La Certificazione rilasciata dalla FIM, dopo un'attenta analisi da parte del Comitato Tecnico composto da esperti FIM e Amicale Spirit of Speed, comprende un numero identificativo univoco, un certificato digitale ed una targa. Si tratta di indicatori di autenticità, di cui i proprietari, grandi collezionisti e musei potranno avvalersi per confermare il valore della propria motocicletta. Tutte le informazioni relative alle caratteristiche tecniche e storiche della moto saranno disponibili tramite un codice QR univoco.

Campioni in passerella

Ad oggi le moto da competizione certificate sono quelle che hanno gareggiato nei campionati nazionali, internazionali e mondiali (Campionato Mondiale Gran Premio, Superbike e Supersport, Endurance, Gare su strada e tutti i campionati precedenti) ma si espanderà in futuro al fuoristrada e ad altre discipline.
Lo stand è stato animato da momenti d'attrazione cui hanno partecipato collezionisti e personaggi iconici del motorsport. Franco Uncini, Campione del Mondo Gran Premio del 1982, con sincera emozione ha raccontato la storia della sua Suzuki, delle sue cinque vittorie e della vittoria del titolo mondiale 1981. Claudio Lusuardi, modenese purosangue ha descritto meticolosamente come ha costruito la moto con la quale ha gareggiato con successo sia nel Campionato Italiano che nel Campionato del Mondo nel 1982 e nel 1983.

Parlano i tecnici

Andrea Bonassoli, tecnico molto conosciuto in ambito MotoGP e World Superbike, ha catturato l'attenzione degli appassionati, spiegando i dettagli del lavoro svolto sulla Cagiva 500, un gioiello per quegli anni e tecnicamente innovativa. Altri si sono susseguiti al microfono: Stefano Caracchi, ex pilota ma soprattutto figlio di Rino Caracchi, telaista che insieme all'altro mito Giorgio Nepoti, fondò il team Ducati NCR, coronando di grandi successi l'azienda di Borgo Panigale a partire dagli anni '60 agli anni '90.

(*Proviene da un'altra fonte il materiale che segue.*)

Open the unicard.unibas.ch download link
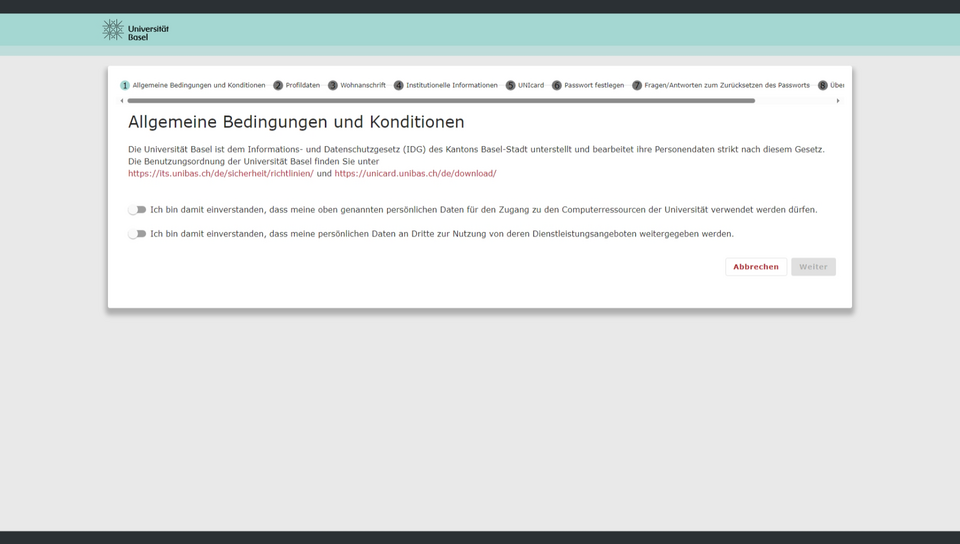The width and height of the screenshot is (960, 544). [415, 174]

Le meraviglie esposte nello stand FIM

Tra queste, una Harley-Davidson 350 GP del 1976, ex moto ufficiale del modenese Walter Villa, restaurata e utilizzata per il titolo mondiale nella classe 350. Ha un motore bicilindrico a 2 tempi da 80 CV, che raggiunge la velocità di 260 km/h. La 2Kalex Triumph Moto2 del 2022, era la moto del Mooney VR46 Racing Team guidata da Celestino Vietti, vincitore di 3 Gran Premi. Motore 3 cilindri da 145 CV con una velocità massima di 300 km/h. Molto ammirata la Cagiva C-593 GP 500 del 1993 guidata John Kocinski e Doug Chandler. Appartiene ad un collezionista torinese. Questo esemplare unico è stato il primo a introdurre innovazioni come il cambio seamless e altre ricercatezze tecniche.

Made in Modena

Nello stand campeggiava anche la Villa 50 GP del 1983 con quale Claudio Lusuardi gareggiò nel Campionato del Mondo nel 1983. Ha un motore da 20 CV e tocca la velocità massima di 210 km/h. Stella più recentel'Aprilia RSV4 SMR WSBK del 2018. L'ha guidata Lorenzo Savadori nel Mondiale Superbike 2018. Ha un motore V4 da 235 CV. Chissà a MotòExhibition quante meraviglie del genere avremo modo di vedere. E magari sentire urlare questi motori che hanno fatto epoca.